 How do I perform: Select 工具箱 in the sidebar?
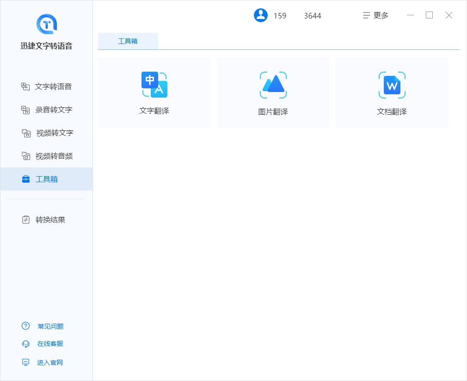46,179
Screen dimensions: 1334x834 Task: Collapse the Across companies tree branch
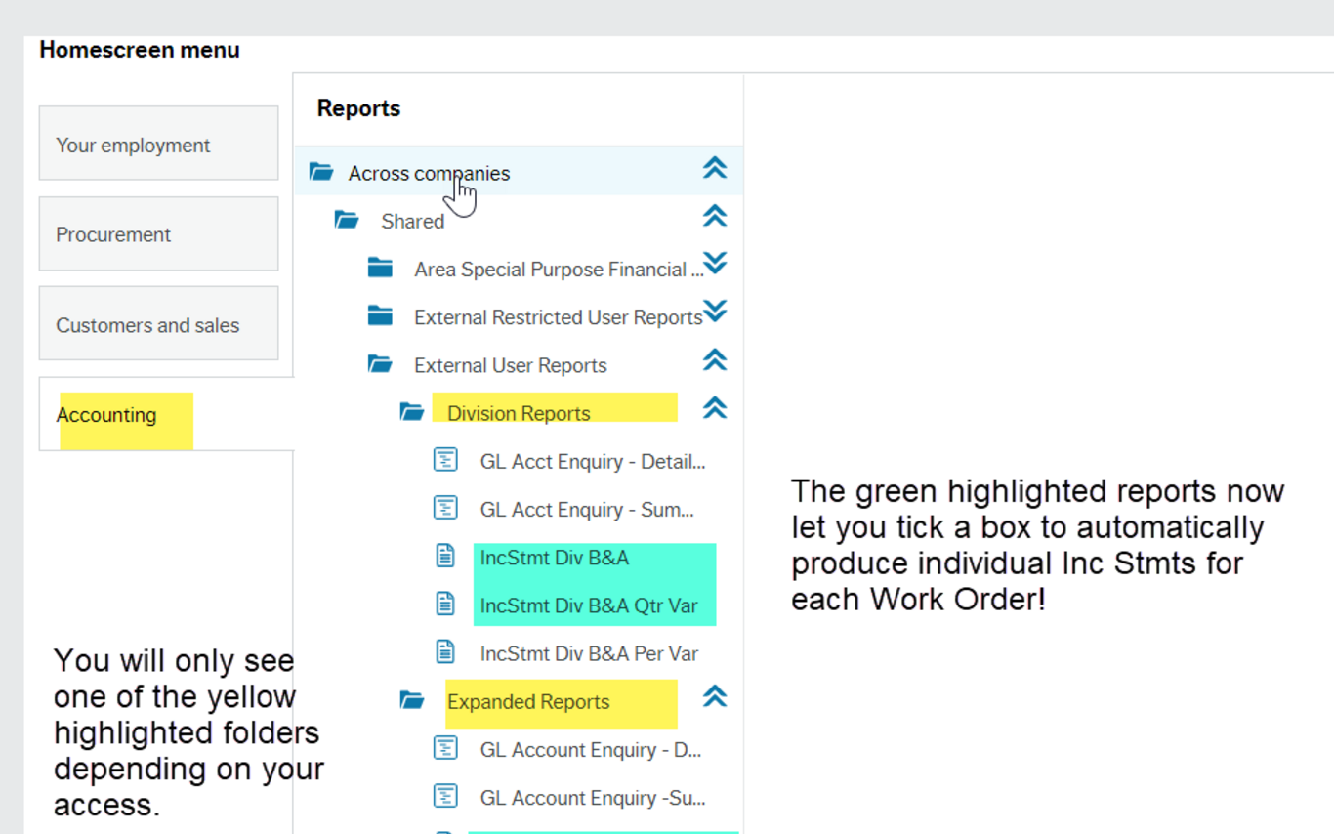pos(715,168)

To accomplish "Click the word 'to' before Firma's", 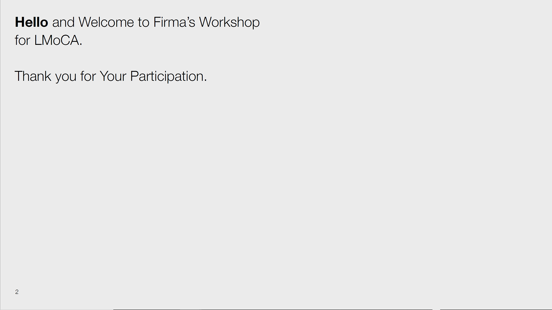I will [x=143, y=23].
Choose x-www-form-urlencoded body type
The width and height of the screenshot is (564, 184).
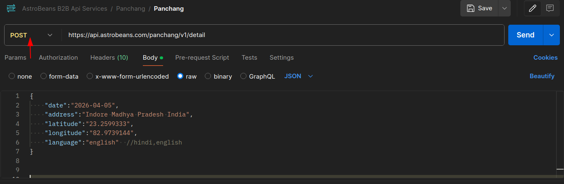coord(90,76)
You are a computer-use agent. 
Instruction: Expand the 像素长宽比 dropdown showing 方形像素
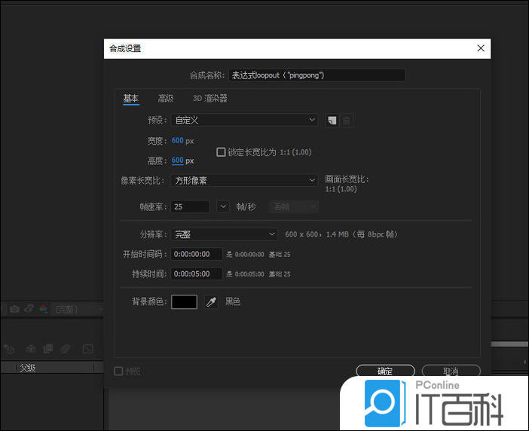tap(244, 180)
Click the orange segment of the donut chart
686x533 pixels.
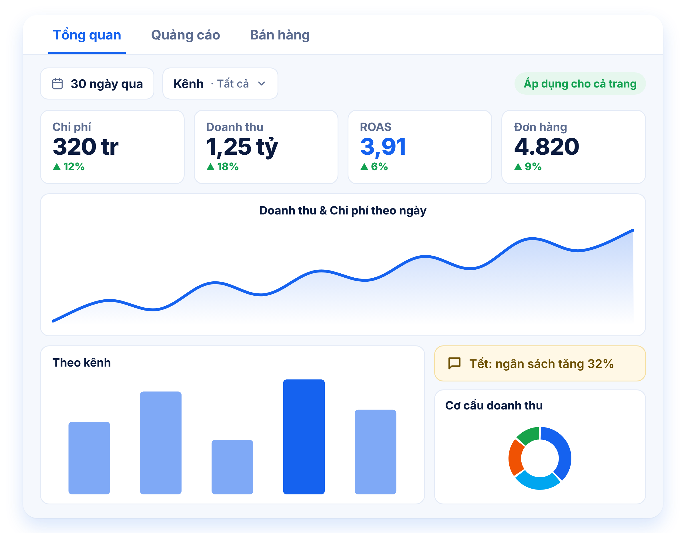515,458
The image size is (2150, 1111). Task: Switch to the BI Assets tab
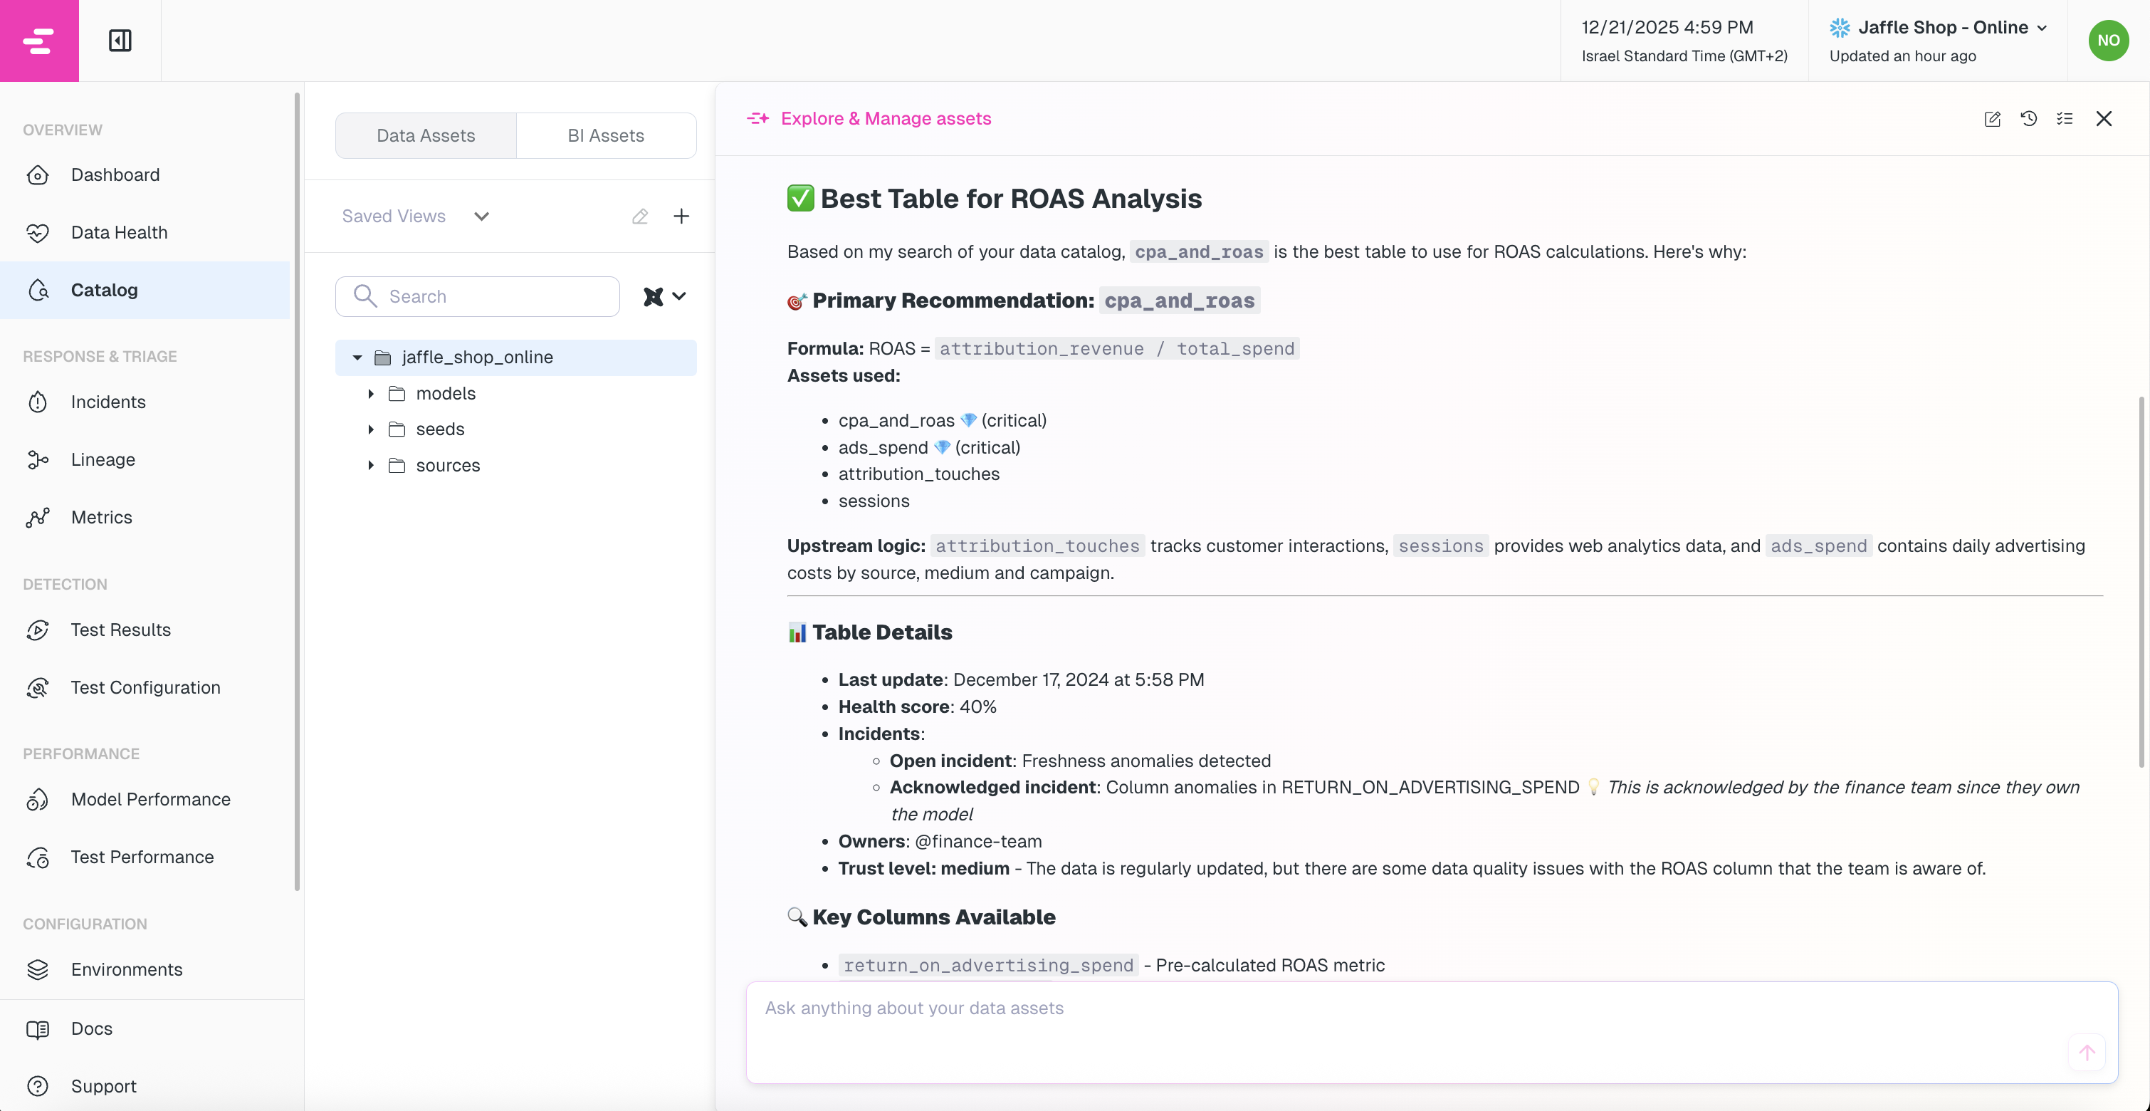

__Given exercise__.
Please give the items as a numbered list, starting at the line that contains "Click the orange segment of the donut chart" and running through the last of the items. Skip blank lines and leave out the pictures.

__Exercise answer__.
1. Click the orange segment of the donut chart
2. 686x533 pixels.
3. 515,458
4. The image size is (2150, 1111). Task: Switch to the BI Assets tab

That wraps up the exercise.